The correct place for only, as for other adverbs, is next to (preferably immediately before) the word it qualifies. But only is a wayward word. It is much given to deserting its post and taking its place next the verb, regardless of what it qualifies. It is more natural to say "he only spoke for ten minutes" than "he spoke for only ten minutes". The sport of pillorying misplaced onlys has a great fascination for some people, and opportunity for indulging in it is never far away. A recent book, devoted to the exposing of errors of diction in contemporary writers, contained several examples such as:

He had only been in England for six weeks since the beginning of the war.

This only makes a war lawful: that it is a struggle for Law against Force.

We can only analyse the facts we all have before us.

These incur the author's censure. By the same reasoning he would condemn Mr. Churchill for writing in The Gathering Storm:

Statesmen are not called upon only to settle easy questions.

Fowler took a different view. Of a critic who protested against "he only died a week ago" instead of "he died only a week ago" Fowler wrote:

There speaks one of those friends from whom the English language may well pray to be saved, one of the modern precisians who have more zeal than discretion . . .

So do not take too seriously those I have elsewhere called "the only-snoopers". But be on the alert. It will generally be safe to put only in what the plain man feels to be its natural place. Sometimes that will be its logical position, sometimes not. Sometimes a natural but ungrammatical position is a positive aid to being understood; it prevents the reader from being put on a wrong scent.
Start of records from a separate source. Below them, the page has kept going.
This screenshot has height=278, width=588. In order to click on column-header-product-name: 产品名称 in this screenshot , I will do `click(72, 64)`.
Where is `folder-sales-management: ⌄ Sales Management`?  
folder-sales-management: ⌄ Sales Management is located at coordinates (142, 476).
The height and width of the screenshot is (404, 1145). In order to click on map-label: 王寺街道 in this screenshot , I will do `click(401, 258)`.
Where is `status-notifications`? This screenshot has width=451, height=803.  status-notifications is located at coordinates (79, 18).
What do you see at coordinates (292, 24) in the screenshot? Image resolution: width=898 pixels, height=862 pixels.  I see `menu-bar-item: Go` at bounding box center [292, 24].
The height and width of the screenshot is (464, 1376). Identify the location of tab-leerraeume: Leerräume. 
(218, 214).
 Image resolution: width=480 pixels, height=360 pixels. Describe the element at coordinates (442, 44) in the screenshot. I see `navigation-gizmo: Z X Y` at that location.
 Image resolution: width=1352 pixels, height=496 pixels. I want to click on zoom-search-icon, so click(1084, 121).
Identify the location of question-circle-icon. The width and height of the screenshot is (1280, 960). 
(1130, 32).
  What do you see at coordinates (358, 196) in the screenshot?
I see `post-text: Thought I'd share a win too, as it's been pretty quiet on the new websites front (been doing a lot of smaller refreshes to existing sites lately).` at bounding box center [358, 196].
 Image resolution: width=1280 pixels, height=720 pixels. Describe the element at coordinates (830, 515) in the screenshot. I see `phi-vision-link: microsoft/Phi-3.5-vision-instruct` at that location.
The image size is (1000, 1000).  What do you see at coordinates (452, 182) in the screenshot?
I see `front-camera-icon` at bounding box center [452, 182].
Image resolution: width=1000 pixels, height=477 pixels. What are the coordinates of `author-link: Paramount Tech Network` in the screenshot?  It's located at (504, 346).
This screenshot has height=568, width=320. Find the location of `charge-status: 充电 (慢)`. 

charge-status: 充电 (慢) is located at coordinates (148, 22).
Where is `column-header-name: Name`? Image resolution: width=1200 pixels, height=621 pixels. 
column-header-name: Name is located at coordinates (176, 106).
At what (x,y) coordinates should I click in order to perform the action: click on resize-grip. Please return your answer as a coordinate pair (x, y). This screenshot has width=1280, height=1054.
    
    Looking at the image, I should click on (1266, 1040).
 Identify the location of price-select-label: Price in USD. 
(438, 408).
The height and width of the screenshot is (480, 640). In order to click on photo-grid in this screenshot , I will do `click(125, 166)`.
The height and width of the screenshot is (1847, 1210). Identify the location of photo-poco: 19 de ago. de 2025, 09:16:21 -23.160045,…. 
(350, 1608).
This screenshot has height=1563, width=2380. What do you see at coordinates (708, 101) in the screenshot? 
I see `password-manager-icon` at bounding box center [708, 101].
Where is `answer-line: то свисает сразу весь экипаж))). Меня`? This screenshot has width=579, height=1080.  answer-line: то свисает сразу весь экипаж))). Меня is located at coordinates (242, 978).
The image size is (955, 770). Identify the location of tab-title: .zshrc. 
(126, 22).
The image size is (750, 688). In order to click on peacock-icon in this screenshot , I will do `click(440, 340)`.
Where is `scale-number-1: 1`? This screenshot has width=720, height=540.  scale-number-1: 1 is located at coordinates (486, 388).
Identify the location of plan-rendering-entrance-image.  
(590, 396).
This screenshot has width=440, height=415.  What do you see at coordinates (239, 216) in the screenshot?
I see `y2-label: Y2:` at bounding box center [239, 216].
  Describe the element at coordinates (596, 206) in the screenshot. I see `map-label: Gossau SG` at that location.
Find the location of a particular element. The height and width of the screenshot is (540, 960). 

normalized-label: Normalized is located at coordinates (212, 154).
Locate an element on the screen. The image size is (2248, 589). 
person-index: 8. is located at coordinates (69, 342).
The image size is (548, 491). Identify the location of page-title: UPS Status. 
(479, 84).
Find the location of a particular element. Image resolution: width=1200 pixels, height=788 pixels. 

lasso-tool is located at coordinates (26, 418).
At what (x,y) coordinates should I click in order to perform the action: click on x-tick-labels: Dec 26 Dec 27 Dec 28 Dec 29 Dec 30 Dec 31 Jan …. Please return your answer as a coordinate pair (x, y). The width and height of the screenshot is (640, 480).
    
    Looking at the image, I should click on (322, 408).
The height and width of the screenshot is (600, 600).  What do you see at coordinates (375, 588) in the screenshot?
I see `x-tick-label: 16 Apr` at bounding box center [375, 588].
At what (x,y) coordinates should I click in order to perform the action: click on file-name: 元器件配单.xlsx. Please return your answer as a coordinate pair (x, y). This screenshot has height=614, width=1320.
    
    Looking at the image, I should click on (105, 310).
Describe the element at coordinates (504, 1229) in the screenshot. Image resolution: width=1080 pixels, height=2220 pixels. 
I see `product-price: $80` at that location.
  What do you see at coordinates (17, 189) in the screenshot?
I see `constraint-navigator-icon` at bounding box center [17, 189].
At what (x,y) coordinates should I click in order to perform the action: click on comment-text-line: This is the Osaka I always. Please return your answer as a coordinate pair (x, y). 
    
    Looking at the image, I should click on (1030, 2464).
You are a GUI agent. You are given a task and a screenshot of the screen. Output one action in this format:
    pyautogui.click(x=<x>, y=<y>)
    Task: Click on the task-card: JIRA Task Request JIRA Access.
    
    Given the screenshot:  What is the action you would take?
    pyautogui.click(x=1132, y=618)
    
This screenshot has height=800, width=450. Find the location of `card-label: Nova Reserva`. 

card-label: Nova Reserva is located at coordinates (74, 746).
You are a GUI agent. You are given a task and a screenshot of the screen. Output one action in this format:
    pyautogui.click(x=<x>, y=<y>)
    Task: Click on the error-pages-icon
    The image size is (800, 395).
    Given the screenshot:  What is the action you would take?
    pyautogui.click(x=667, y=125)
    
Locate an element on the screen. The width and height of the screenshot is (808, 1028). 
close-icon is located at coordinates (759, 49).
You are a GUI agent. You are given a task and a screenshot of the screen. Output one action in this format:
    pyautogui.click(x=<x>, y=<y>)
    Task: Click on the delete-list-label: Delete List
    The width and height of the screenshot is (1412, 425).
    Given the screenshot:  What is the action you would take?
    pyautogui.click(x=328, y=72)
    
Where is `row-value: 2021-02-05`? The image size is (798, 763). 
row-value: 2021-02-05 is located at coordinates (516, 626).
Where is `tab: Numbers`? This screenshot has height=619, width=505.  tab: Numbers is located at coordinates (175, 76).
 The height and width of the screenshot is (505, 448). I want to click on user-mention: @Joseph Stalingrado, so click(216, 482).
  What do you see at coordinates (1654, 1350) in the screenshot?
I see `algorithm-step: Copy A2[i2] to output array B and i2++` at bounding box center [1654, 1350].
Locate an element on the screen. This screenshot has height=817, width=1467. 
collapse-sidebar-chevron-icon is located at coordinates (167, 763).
In the sentence "The temperature will rise above 35 degrees only in the south-west of England", only is carefully put in its right logical place. But the listener would have grasped more quickly the picture of an almost universally cold England if the announcer had said "the temperature will only rise above 35 degrees in the south-west of England".

A purist might condemn:

I am to express regret that it has only been possible to issue a licence for part of the quantity for which application was made.

but the ordinary reader will think that this conveys the writer's meaning more readily and naturally than:

I am to express regret that it has been possible to issue a licence for only part of the quantity for which application was made.

But it cannot be denied that the irresponsible behaviour of only does sometimes create real ambiguity. Take such a sentence as:

His disease can only be alleviated by a surgical operation.

We cannot tell what this means, and must rewrite it either:

Only a surgical operation can alleviate his disease (it cannot be alleviated in any other way),


A surgical operation can only alleviate his disease (it cannot cure it).


In your second paragraph you point out that carpet-yarn only can be obtained from India, and this is quite correct.

The writer must have meant "can be obtained only from India", and ought to have so written, or, at the least, "can only be obtained from India". What he did write, if not actually ambiguous (for it can hardly be supposed that carpet-yarn is India's only product), is unnatural, and sets the reader puzzling for a moment.